Task prompt –
From the entries below, count the lines with "label". Write only the count.

───── Record set

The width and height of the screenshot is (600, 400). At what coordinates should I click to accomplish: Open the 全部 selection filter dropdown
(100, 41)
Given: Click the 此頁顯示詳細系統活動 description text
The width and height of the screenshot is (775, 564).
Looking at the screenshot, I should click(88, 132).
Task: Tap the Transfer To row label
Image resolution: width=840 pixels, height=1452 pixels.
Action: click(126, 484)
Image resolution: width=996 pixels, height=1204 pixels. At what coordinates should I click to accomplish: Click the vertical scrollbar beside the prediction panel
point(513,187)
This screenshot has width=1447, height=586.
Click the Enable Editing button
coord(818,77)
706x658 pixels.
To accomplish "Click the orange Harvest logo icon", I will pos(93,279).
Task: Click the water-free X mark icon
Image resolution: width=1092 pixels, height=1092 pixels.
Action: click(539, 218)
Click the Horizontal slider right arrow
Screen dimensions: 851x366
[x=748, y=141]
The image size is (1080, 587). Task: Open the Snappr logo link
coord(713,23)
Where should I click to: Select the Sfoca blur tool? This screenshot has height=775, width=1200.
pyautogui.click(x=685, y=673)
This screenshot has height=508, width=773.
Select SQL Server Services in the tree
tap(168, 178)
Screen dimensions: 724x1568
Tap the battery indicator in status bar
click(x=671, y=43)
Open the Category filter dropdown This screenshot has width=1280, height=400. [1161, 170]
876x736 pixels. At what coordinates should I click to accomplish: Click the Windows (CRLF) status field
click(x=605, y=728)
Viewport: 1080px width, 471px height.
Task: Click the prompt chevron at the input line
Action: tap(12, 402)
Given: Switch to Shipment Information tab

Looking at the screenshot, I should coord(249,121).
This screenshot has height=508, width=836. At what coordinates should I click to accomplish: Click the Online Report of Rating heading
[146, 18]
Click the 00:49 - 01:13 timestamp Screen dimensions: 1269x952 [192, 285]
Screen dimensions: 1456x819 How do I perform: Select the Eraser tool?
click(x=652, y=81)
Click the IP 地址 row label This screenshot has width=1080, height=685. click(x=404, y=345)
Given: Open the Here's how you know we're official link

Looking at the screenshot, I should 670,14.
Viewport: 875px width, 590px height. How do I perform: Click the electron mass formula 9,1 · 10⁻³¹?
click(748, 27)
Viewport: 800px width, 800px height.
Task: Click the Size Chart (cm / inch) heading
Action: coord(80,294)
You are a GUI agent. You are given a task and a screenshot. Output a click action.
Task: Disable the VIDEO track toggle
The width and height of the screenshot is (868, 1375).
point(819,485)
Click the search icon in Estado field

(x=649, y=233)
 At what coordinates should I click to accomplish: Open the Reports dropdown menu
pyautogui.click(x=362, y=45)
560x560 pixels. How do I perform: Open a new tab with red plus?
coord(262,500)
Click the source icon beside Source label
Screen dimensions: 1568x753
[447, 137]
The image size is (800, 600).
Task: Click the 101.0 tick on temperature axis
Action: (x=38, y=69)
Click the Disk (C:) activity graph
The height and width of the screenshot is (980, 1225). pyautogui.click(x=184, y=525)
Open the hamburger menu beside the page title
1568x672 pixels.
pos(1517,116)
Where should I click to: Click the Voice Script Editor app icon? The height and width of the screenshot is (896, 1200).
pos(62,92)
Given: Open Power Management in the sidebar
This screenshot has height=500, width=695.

──────────

Exercise answer –
3